▶ [SUPPLIED MATERIAL]:

--------------------------------

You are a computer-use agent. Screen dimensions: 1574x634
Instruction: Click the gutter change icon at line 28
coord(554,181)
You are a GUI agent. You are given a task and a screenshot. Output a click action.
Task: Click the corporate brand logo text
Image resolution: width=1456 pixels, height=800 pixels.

--------------------------------

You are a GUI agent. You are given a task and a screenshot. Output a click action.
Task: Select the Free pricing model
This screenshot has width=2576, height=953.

--------------------------------

▶ [PROBLEM TO WORK ON]: Counting lines with the word "width" in the listing, state the resulting number and nothing else.

▶ [PROBLEM SOLUTION]: 2